GO WEST

Tourismus aus den sozialistischen Staaten: Tendenz steigend Gespräch mit dem Friedensforscher Norbert Ropers  ■ I N T E R V I E W

taz: Inwieweit kann der Tourismus zwischen Ost und West zur Entspannung zwischen den Bündnissen beitragen?

Norbert Ropers: Er kann die Einstellungen und die Kenntnisse über die jeweils andere Seite verbessern, vorausgesetzt, daß es zu länger anhaltenden Kontakten kommt. Auf beiden Seiten müßte zum Beispiel auch die Bereitschaft vorhanden sein, die Sprache zu erlernen oder öfter in die Länder des anderen Systems zu fahren. Wenn es gelingt, auf längere Sicht zwischen Ost und West ein Netz von Freundschaften und Bekanntschaften zu knüpfen, dann hat das stabilisierende Wirkungen.

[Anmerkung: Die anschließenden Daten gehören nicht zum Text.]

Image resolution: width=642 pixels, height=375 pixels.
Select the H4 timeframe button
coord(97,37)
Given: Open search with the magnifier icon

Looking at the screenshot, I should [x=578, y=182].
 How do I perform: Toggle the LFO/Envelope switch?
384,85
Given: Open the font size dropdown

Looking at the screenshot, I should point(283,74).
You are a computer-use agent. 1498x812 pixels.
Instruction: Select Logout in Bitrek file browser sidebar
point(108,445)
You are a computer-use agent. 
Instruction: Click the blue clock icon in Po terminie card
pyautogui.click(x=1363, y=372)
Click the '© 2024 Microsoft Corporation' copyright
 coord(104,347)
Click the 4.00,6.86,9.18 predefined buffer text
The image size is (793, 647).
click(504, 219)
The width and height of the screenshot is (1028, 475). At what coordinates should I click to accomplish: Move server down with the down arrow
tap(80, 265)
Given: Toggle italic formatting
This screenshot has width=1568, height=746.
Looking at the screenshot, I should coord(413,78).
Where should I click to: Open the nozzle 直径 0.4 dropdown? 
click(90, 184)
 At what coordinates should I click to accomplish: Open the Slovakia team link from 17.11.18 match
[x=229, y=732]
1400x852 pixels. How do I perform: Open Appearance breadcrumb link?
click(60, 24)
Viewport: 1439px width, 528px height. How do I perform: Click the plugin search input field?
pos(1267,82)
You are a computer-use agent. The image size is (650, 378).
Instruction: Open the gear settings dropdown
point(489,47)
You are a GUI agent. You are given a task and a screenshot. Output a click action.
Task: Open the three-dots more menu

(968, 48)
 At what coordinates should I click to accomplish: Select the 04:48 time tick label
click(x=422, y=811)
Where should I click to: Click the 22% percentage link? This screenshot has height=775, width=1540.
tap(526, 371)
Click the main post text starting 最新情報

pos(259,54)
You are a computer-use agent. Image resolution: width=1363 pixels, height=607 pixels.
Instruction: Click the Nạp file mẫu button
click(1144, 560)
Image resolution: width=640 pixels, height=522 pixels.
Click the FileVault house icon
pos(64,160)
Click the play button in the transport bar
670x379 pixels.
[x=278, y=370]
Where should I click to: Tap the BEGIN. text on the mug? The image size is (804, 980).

Vor dem Hintergrund von Glasnost und Perestroika: wird der gegenseitige Touristenstrom in Zukunft noch zunehmen?

Es gibt ja jetzt schon Anzeichen dafür, daß der Tourismus aus den kleineren sozialistischen Staaten in den Westen stark zugenommen hat. Die traditionelle Assymetrie hat sich abgeschwächt, wenn sie sich nicht sogar in manchen Fällen umgekehrt hat. Dieser Prozeß wird weitergehen, weil die Osteuropäer im Prinzip am Westen viel stärker interessiert sind als es umgekehrt der Fall ist. Langfristig kann mit einer umgekehrten Assymetrie gerechnet werden.

Wie ist das größere Interesse der Osteuropäer am Westen zu erklären?

Ich glaube, daß es die Attraktivität des anderen Gesellschaftssystems ist. Ein monolithisches System, wie es traditionell in Osteuropa bestand, mit einem niedrigen ökonomischen Lebensstandard, verführt seine Bewohner leicht dazu, über die Grenzen zu schauen, zu einem kapitalistischen Gesellschaftssystem, das einen höheren ökonomischen Standard und eine pluralistische Kultur hat. Während umgekehrt die Langeweile des öffentlichen Lebens und der niedrige touristische Standard Osteuropas viele Westler abschreckt.